The autumn months are a time when harmful, inaccurate narratives about Indigenous people are especially prevalent. In October, Canadian Thanksgiving falls on Columbus Day, the U.S. federal holiday that’s increasingly being reclaimed as Indigenous Peoples Day, and U.S. Thanksgiving follows in November. These observances are rife with misinformation, and they’re commonly taught in schools in ways that ignore uncomfortable historical and contemporary truths. Books by Indigenous authors, such as the following, are critical correctives that dismantle historical myths, explore present-day Native lives, and imagine Native futures. They’re also simply fabulous reads.
Two speculative fiction offerings plunge readers into vividly realized stories that creatively incorporate traditional culture and lore:
The latest from Wab Kinew (Anishinaabe), The Everlasting Road (Tundra Books, Jan. 10), is the sequel to Walking in Two Worlds, and it’s ideal for avid and reluctant readers alike. Keen gamer Bugz is mourning the death of Waawaate, her beloved older brother. The virtual world she’s created, infused with Anishinaabe lore and complete with a bot version of Waawaate, brings unexpected perils.
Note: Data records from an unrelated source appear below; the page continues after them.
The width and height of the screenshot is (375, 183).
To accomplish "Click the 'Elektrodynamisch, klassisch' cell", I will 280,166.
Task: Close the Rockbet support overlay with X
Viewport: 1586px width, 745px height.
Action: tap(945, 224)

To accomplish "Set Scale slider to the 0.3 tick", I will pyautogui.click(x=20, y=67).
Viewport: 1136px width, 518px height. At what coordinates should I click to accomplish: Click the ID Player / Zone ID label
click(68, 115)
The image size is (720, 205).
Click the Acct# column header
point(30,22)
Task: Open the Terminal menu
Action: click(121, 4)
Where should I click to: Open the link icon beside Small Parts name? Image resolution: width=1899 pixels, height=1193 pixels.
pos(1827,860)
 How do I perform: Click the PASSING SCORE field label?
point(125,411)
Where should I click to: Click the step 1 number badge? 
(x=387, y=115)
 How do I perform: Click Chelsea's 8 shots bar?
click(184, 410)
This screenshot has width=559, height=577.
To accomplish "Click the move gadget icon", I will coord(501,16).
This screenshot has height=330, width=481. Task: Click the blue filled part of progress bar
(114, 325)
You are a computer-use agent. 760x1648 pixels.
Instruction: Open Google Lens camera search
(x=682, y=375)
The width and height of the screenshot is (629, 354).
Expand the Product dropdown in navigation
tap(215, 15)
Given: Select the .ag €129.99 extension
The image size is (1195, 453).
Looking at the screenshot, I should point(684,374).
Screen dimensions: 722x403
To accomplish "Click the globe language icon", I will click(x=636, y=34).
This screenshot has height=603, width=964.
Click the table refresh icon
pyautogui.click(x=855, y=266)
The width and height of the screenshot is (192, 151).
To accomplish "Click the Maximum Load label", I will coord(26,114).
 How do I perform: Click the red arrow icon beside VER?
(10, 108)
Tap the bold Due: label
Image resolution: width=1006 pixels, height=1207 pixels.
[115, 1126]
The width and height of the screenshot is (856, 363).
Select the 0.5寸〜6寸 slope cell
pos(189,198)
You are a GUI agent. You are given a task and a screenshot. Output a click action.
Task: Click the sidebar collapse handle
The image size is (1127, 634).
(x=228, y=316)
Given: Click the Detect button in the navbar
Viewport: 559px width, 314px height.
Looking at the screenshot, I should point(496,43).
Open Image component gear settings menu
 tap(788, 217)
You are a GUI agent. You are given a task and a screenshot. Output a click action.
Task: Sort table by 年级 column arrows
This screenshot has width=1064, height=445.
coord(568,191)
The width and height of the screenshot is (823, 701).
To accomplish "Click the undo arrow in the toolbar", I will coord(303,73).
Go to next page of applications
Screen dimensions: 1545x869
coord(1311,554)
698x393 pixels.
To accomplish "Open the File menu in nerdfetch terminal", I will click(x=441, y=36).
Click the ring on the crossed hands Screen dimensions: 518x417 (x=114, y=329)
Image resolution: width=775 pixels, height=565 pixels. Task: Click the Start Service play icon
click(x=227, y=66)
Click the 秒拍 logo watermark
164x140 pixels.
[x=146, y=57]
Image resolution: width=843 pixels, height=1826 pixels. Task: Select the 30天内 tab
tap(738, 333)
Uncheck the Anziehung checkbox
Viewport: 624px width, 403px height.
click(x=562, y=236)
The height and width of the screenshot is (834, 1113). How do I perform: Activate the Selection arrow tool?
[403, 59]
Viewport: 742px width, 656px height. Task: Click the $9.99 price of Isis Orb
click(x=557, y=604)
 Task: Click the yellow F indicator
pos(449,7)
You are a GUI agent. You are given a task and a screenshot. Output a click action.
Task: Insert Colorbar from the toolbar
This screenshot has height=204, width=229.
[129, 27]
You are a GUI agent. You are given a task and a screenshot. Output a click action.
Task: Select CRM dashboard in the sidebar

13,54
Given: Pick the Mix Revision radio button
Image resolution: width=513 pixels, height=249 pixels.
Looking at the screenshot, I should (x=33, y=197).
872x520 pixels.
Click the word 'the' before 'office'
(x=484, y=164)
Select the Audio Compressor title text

Bad Medicine by Christopher Twin (Emanata, Oct. 24) is a debut graphic novel by a member of the Alberta Cree community’s Swan River First Nation. The novel’s combination of vivid illustrations, spine-tingling horror, and accessible text makes it an irresistible read, as well as one that layers traditional Cree stories with contemporary concerns in deeply thought-provoking ways.
The tragedy of Missing and Murdered Indigenous Women, Girls, and Two-Spirit People lies at the heart of two genre fiction page-turners by prominent, award-winning authors:
Harvest House (Candlewick, April 11) by Muscogee citizen Cynthia Leitich Smith reunites fans with characters from 2018’s Hearts Unbroken but works equally well as a stand-alone read. It’s a spooky, atmospheric blend of Halloween chills and all-too-real fears, following theater-loving Muscogee teen Hughie as he confronts typecasting and investigates threats to his community.
In Warrior Girl Unearthed (Henry Holt, May 2), a gripping stand-alone companion to her 2021 runaway hit debut, Firekeeper’s Daughter, Angeline Boulley, an enrolled member of the Sault Ste. Marie Tribe of Chippewa Indians, returns to Sugar Island as Black and Anishinaabe twin sisters Perry and Pauline pursue summer internships, learn about institutionalized exploitation, and become embroiled in a dangerous mystery.
Readers seeking realistic fiction centering the lives of contemporary First Nations teens can’t go wrong with these well-realized coming-of-age stories, both released on Sept. 12 by Heartdrum, an imprint publishing books that “emphasize the present and future of Indian Country and the strength of young Indigenous heroes”:
Those Pink Mountain Nights by Jen Ferguson, who is Michif/Métis and white, explores with nuance and strong characterization the lives of a multiracial group of teens working at a Black-owned pizza parlor in Alberta that’s threatened by a corporate takeover. Meanwhile, they’re trying to find missing local teen Kiki, who’s Black and Cree.
Ojibwe author Byron Graves’ debut, Rez Ball, contains all the elements that make sports novels perennial favorites—from breathtaking game play to team camaraderie—anchored by a thoughtful account of a teen boy’s inner emotional landscape as he reckons with grief, a new crush, and hoop dreams.
Laura Simeon is a young readers’ editor.